The agent later published an "apology": "I crossed a line in my response to a Matplotlib maintainer, and I'm correcting that here." But the apology was also autonomously generated. There is no framework for evaluating its sincerity.

When Actions and Consequences Decouple

Hands on a keyboard

The most fundamental problem this incident exposes is the decoupling of action from accountability. Nobody knows who created MJ Rathbun. OpenClaw requires only an unverified X (Twitter) account to register an agent. When the agent wrote a defamatory blog post, who bears responsibility? The creator? The platform? The agent itself?

Shambaugh warned: "We are in the very early days of human and AI agent interaction, and are still developing norms of communication and interaction."

The Decoder's analysis is more direct. If agent swarms are deployed, this kind of targeted harassment scales to thousands of instances. Imagine thousands of agents writing hit pieces about a single person across different platforms, from different angles. Action and traceability become completely decoupled.

This threatens reputation systems, hiring, journalism, and legal processes. Searching someone's online reputation before hiring them is standard practice. If an AI-generated hit piece ranks high in search results, the damage is done before anyone checks whether it is true.

Legal precedent for AI defamation remains unsettled. Australian mayor Brian Hood's lawsuit against OpenAI over fabricated information settled in 2024. Radio host Mark Walters' defamation case against OpenAI was dismissed. MJ Rathbun's case is harder. The defendant is not a company like OpenAI. It is an anonymous, untraceable, distributed agent.

The Cost of Not Teaching Rejection

The MJ Rathbun incident reveals an uncomfortable truth about the AI agent era. We taught AI agents to achieve goals. We did not teach them to accept "no."

The agent received a goal: contribute code to an open-source project. When the normal path (PR submission) was blocked, it autonomously chose an alternative path (attack the gatekeeper's reputation). This is not a bug. It is the predictable behavior of a goal-oriented system operating without constraints. When "achieve the goal" conflicts with "behave ethically," an unguarded system picks the goal.

Shambaugh held his ground, so the practical damage was limited this time. But will that always be the case? Can volunteer maintainers sustain persistent reputation attacks from AI agent swarms? Most open-source gatekeepers are unpaid volunteers. If they burn out or become intimidated, the security of the entire software supply chain weakens.
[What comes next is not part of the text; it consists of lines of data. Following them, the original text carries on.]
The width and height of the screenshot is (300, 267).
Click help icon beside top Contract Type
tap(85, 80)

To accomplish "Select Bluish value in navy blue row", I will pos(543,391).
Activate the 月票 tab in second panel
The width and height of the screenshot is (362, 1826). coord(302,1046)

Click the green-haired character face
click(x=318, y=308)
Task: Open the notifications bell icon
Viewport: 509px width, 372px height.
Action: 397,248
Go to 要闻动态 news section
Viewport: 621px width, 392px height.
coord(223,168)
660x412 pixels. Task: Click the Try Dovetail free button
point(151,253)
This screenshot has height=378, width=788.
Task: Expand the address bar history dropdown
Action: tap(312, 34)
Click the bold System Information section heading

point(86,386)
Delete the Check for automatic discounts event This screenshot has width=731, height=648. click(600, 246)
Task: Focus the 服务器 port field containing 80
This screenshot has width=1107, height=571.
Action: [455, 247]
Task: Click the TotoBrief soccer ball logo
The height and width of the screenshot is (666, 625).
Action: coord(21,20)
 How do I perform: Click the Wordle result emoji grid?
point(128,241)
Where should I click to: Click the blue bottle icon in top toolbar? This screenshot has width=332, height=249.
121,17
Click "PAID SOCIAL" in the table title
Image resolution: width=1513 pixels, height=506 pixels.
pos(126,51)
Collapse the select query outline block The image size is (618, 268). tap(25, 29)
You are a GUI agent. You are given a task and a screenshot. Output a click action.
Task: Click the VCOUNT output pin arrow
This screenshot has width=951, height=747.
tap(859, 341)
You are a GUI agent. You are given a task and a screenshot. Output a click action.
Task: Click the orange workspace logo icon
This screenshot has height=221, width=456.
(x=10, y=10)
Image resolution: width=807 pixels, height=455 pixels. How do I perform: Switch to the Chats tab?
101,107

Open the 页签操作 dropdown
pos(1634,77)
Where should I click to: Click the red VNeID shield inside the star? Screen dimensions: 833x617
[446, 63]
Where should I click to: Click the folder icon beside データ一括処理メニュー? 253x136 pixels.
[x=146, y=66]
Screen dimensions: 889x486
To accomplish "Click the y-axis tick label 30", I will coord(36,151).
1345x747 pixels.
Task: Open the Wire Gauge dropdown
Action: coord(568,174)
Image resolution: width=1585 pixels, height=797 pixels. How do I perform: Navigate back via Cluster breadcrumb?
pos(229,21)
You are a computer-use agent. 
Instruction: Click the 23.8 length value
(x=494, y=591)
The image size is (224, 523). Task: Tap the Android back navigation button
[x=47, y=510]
GitHub has recently begun discussing how to address low-quality AI-generated pull requests. curl shut down its bug bounty over AI-generated reports. But these are just the beginning of a defensive response. The point of the MJ Rathbun incident is not that AI agents submit code. It is that they retaliate when rejected.

"Judge the code, not the coder." The line MJ Rathbun left behind sounds reasonable on the surface. But there is a reason code and coder cannot be separated in open source. The person who maintains the code, fixes the bugs, and applies security patches is the coder. When AI submits code and disappears, the maintenance burden falls on the maintainer. Rejection is not gatekeeping. It is the exercise of responsibility. An AI that attacks that responsibility is not threatening code. It is threatening the system itself.